* Extrait du texte
Eric Hémar, président d’ID Logistics et d’Union TLF — Photo : NBC

Le 14 avril, le tribunal de Nanterre a pris une décision contraignant Amazon de ne vendre que des produits strictement nécessaires au risque de se voir infliger une amende journalière d’un million d’euros. Amazon, qui interjette appel de cette décision, a suspendu l’activité de ses entrepôts en France du 16 au 20 avril. Quelle analyse portez-vous sur cette affaire ?

Commenter cette décision est un exercice difficile. Je suis assez surpris de ce qui a été repris dans la presse car Amazon est une entreprise sérieuse et professionnelle. Reste à savoir si le sujet de fond porte sur la difficulté à produire les documents demandés. Amazon a décidé d’arrêter quelques jours pour se mettre en conformité. Les fédérations professionnelles, Union TLF, Otre et FNTR et les organisations syndicales (CFDT, CGT, FO, CFTC, CFE-CGC) viennent de publier un guide de bonnes pratiques. Par rapport au jugement d’Amazon, ce document constitue une réponse.

Dès la première semaine de crise, les entreprises ont compilé leurs bonnes pratiques pour protéger les salariés contre la propagation du Covid-19. Le document a été homologué le 14 avril par le ministère du travail. Il consigne des recommandations opérationnelles auprès des entreprises du transport et de la logistique. C’est un vrai document de référence qui va sécuriser tout le monde, y compris les organisations syndicales.

Le phénomène de hausse des prix dans la grande distribution s’explique-t-il en partie par les difficultés d’approvisionnement et les surcoûts liés à la désorganisation des transports ?

La polémique sur les prix du transport n’a pas lieu d’être. Les négociations avec la Fédération du Commerce et de Distribution (FCD) et l’Association nationale des industries alimentaires (ANIA) ont abouti à l’élaboration d’une recommandation commune en cours de signature. Celle-ci porte sur la répercussion et la prise en compte des surcoûts du transport et de la logistique liés au Covid-19 avec, comme contrepartie, l’engagement des transporteurs à modérer leurs marges.

* Données fournies
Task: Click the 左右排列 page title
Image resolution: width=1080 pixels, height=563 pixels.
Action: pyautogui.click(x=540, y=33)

==

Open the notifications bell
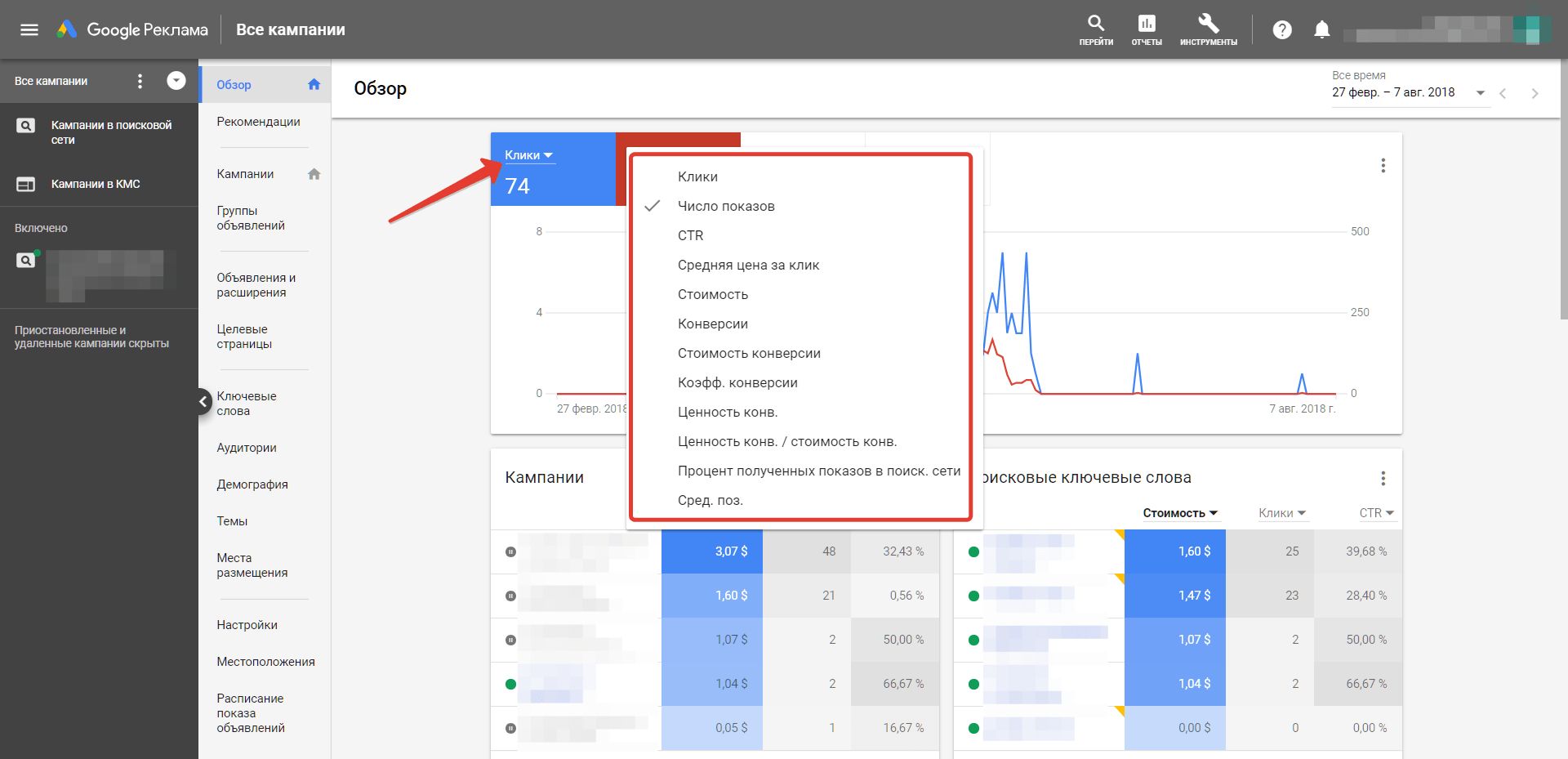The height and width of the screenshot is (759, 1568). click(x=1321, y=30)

* Travail demandé
1. D'après l'extrait du texte, à quelle date le ministère du travail a-t-il homologué le guide de bonnes pratiques ?
2. Traduisez en anglais cette phrase de l'extrait du texte : « Amazon a décidé d’arrêter quelques jours pour se mettre en conformité. »

* Exercice corrigé
1. Le 14 avril.

2. Amazon decided to stop for a few days in order to comply.